La ragazza parlava con tono suadente e ipnotico, e il Granduca ascoltava, beveva le sue parole con lo stesso incanto che un bambino provava per la sua favola preferita, permettendole di condurre le sue orecchie e la sua mente in luoghi che mai sarebbe riuscito a concepire, terribili e affascinanti nello stesso tempo.

“…alcuni Lo chiamano l’Infero, altri L’Oscuro dai Mille Tentacoli, altri ancora Cthulhu; noi ci riveriamo a Lui come al Profondissimo…”

Venceslao obbiettò più per dovere che per convinzione.

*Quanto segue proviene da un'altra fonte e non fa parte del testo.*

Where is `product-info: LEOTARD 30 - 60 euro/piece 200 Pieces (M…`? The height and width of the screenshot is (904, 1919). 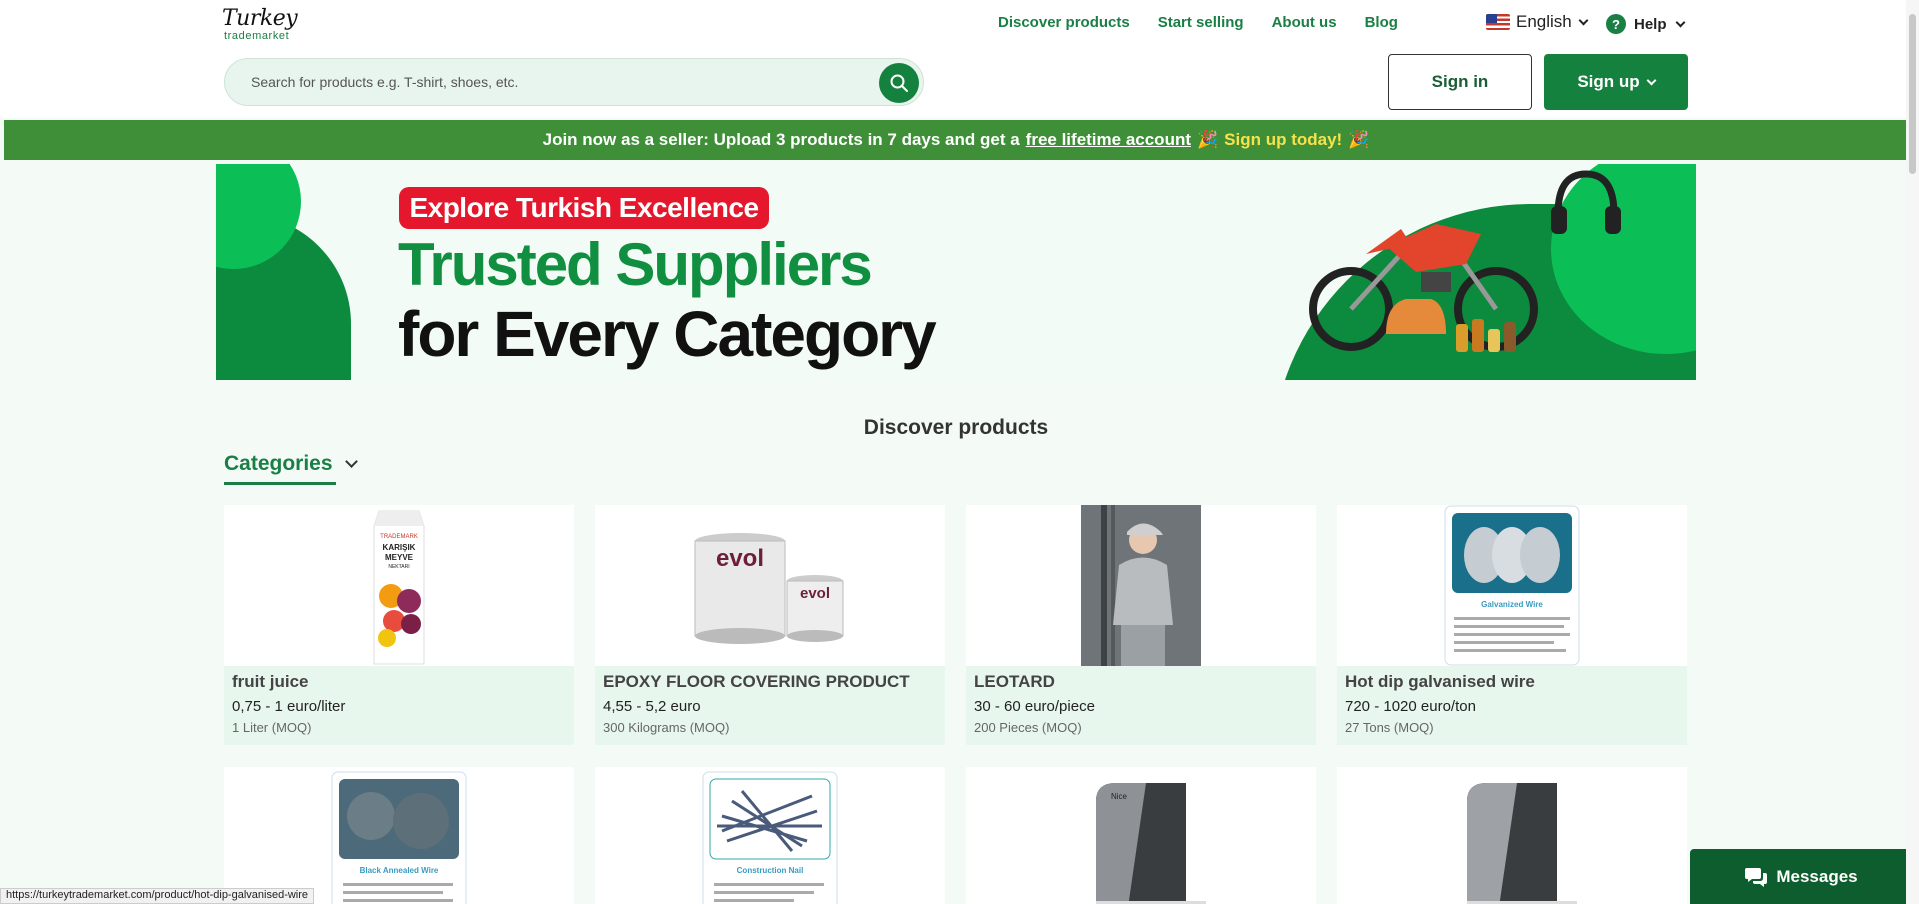
product-info: LEOTARD 30 - 60 euro/piece 200 Pieces (M… is located at coordinates (1141, 706).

“Potrei farvi imprigionare e processare, per ciò che mi state dicendo”
“Ma non lo farete, e non solo perché gli avete consacrato le vostre terre e vi siete messo a disposizione della Fata Smemorina, ma soprattutto perché anche voi appartenete alle Profondità, ve lo leggo negli occhi, leggo il distacco, il disprezzo per tutto ciò che è superficie, per ciò che sembra luce, per ciò che sembra giusto e corretto ma che voi, Venceslao, sapete benissimo che non lo è. La Smemorina vi ha riconosciuto subito, e vi ha scelto, e vi ha condotto a me”
La ragazza si protese verso di lui e gli afferrò la mano, con dolcezza e decisione, mentre Venceslao si accertò che nessuno stesse osservando.
E tenne la sua mano tra quelle di lei.
“Vuoi aiutarmi a regnare come voglio regnare, caro Venceslao? Mi aiuterai a far emergere le Profondità?”
“Lo voglio” rispose lui, con un filo di voce e il cuore in fiamme.

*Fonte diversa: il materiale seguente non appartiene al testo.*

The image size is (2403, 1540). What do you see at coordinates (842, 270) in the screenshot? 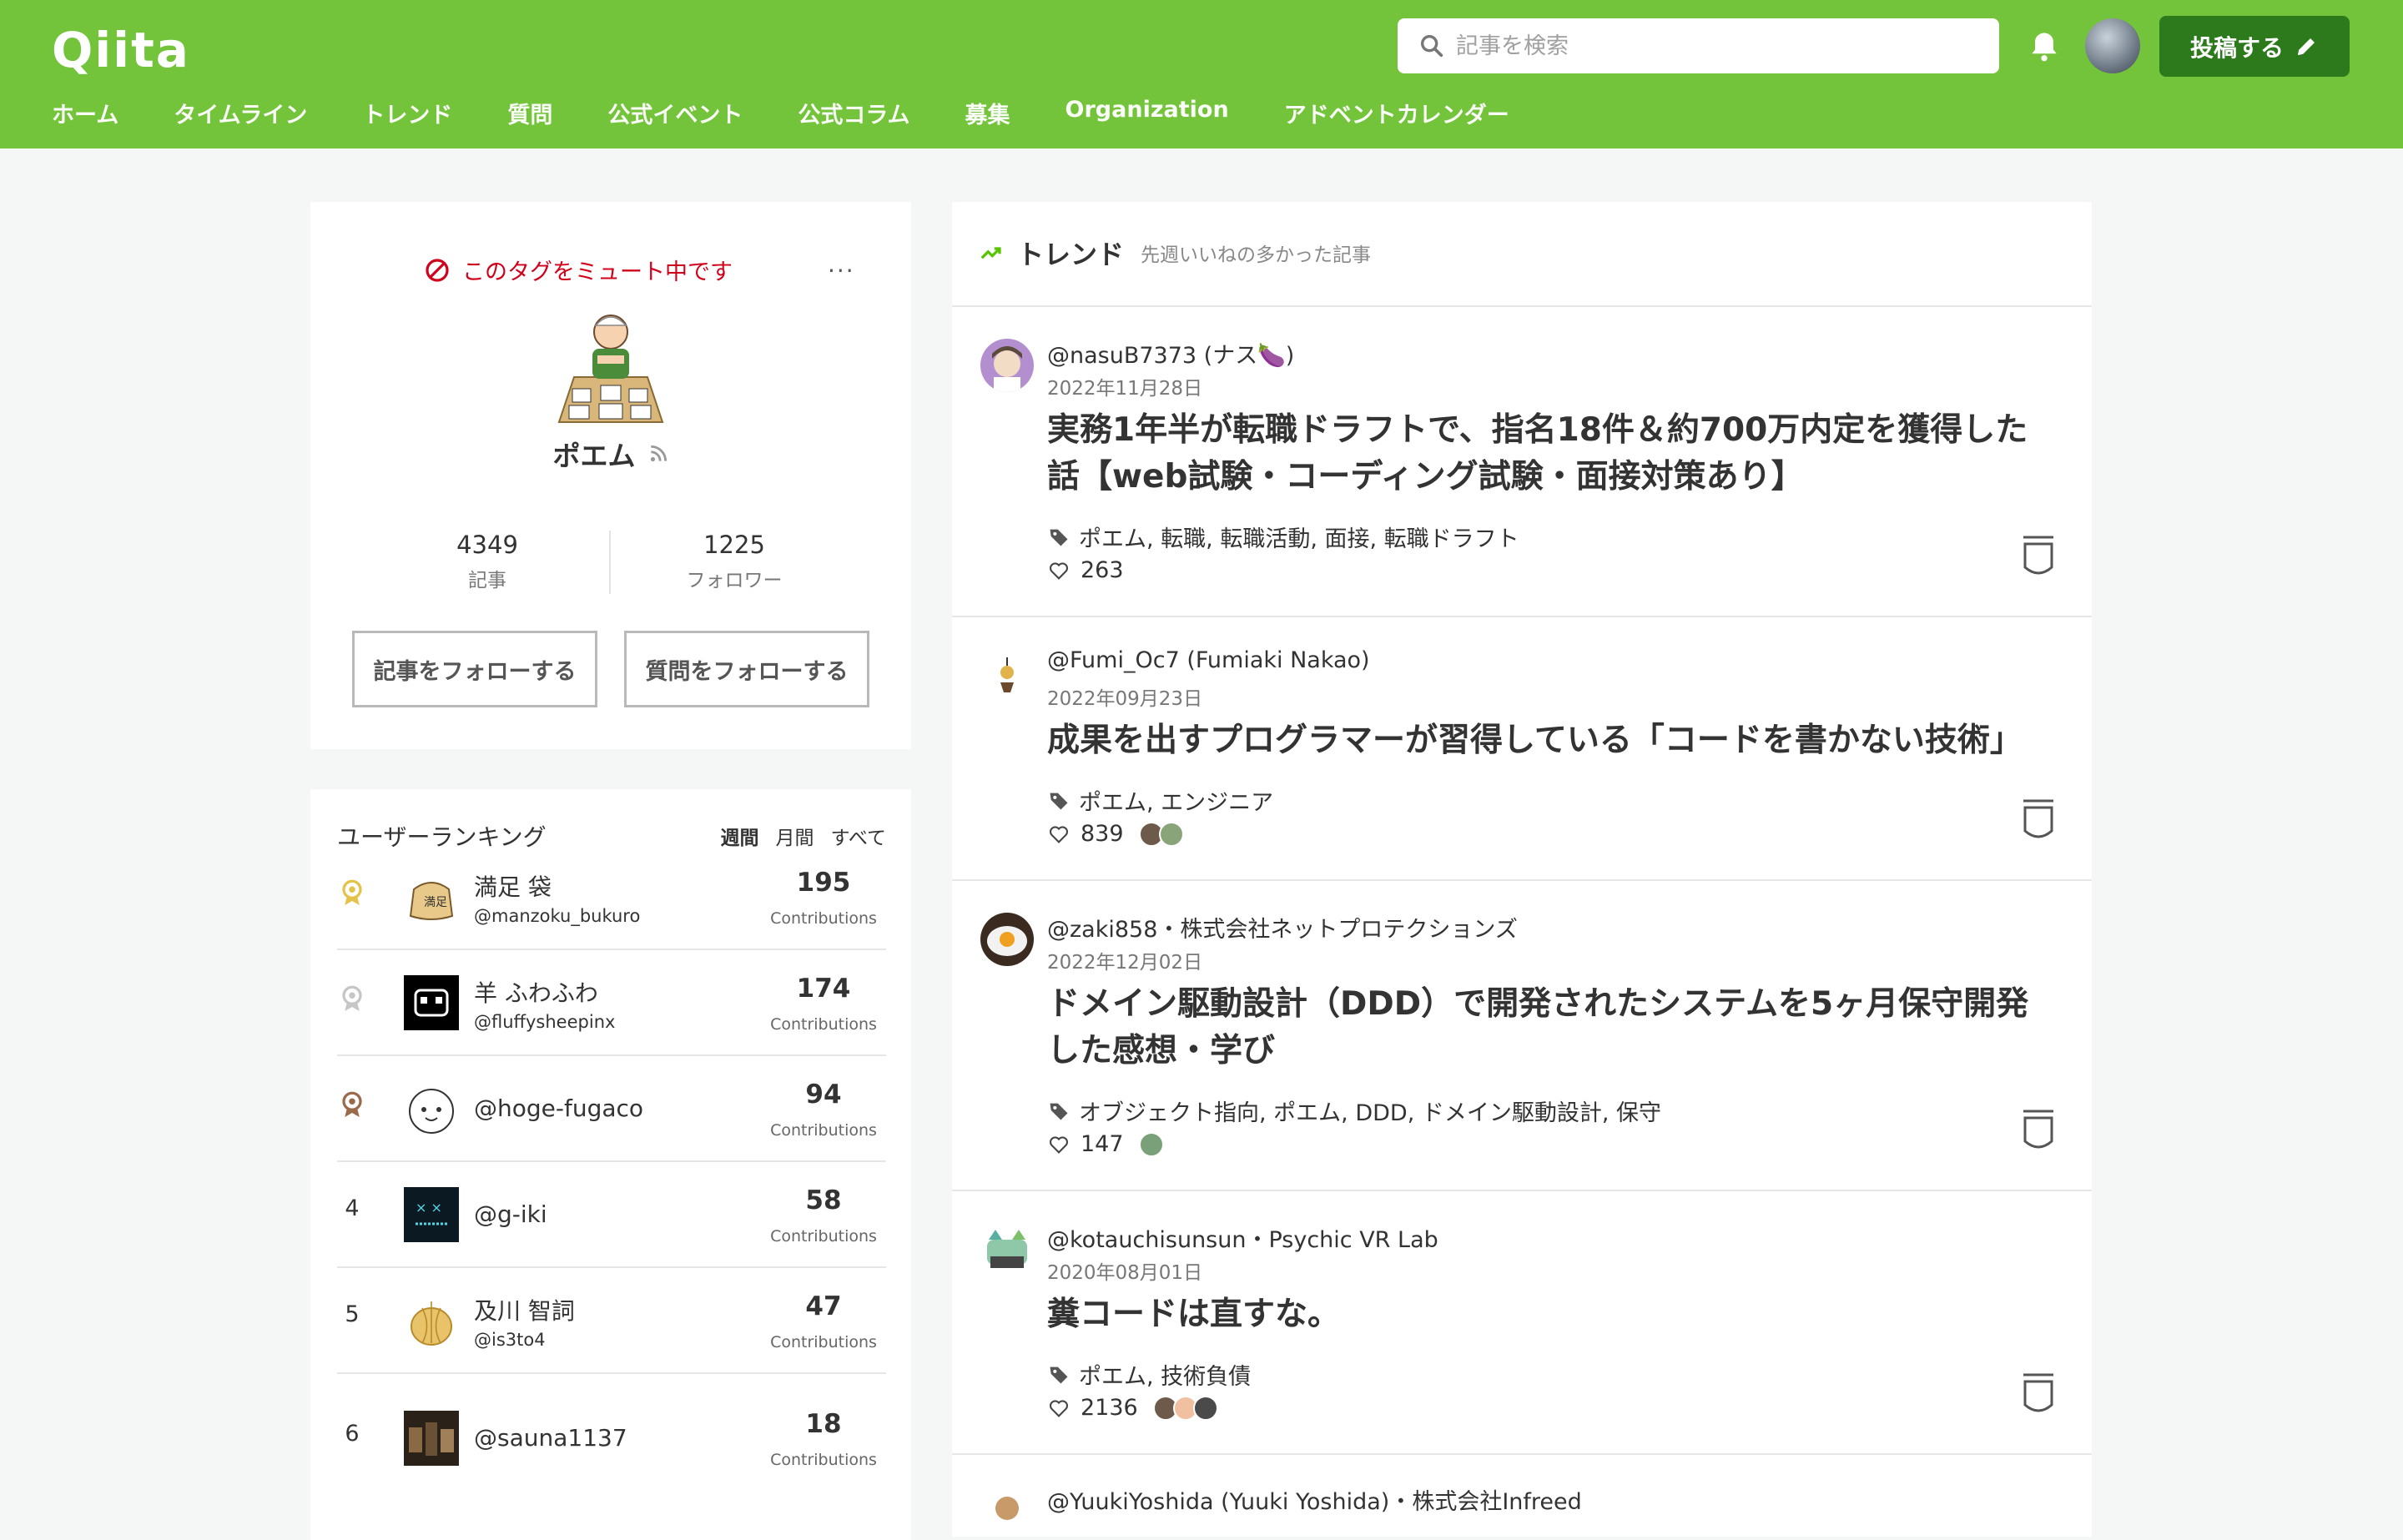
I see `more-options-button: ···` at bounding box center [842, 270].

E nel dir questo tremava, ma senza avere paura.

***

Quello che successe dopo la fuga della ragazza, a mezzanotte, fu la follia: il principe che smaniava, i nobili che avevano perso il loro ascendente, Venceslao costretto a bussare a ogni porta del regno con una scarpa in mano. Da parte delle ragazze piovevano profferte di ogni tipo, disponibilità di cui Venceslao approfittò con prudenza: le figlie della più alta nobiltà tendevano ad avere le piattole se non qualche altra malattia più debilitante; e tutte volevano provare quella dannata scarpa, anche quelle che chiaramente non avevano il piede adatto.

Bussare.
Presentarsi.
Inginocchiarsi.
Infilare la scarpa.
Ricominciare.

Dopo solo qualche ora a Venceslao scoppiava la testa, e nella carrozza che lo conduceva da una strada all’altra, da un quartiere all’altro, da una porta all’altra, si concesse anche qualche lacrima di sconforto. Odiava il Principe, che aveva minacciato di ucciderlo a frustate qualora non avesse trovato la ragazza, odiava le fanciulle che gli facevano perdere tempo, odiava i genitori delle fanciulle che lo obbligavano letteralmente a perquisire le loro case perché gli nascondevano le servette, odiava la sua vita.
E quando poi, dopo tre giorni di ricerche pressoché ininterrotte, riuscì a trovare la casa giusta, fu il delirio: le due fanciulle arrivarono ad amputarsi le dita dei piedi per calzare quella maledetta scarpina, nella baruffa la fecero a pezzi, e fu allora che comparve la ragazza che fortunosamente aveva l’altra.

Venceslao s’inginocchiò.
Tutti ammutolirono.
La scarpetta calzava.
Il Granduca svenne.

***

La Principessa camminava verso l’altare con passo pudico e sicuro e la testa leggermente china; il Principe la guardava incantato, il re fece uscire un risolino.
Venceslao indossava un abito di gala che gli stava a pennello, e sorvegliava che tutto andasse bene.
Era stato un periodo faticoso, la vicenda era confusa, ma le prospettive erano incredibili, e abissali.
Con la massima discrezione, la Principessa, dopo essersi inginocchiata sull’altare, si toccò il ventre e gli strizzò l’occhio.
E il Granduca sorrise, felice e contento.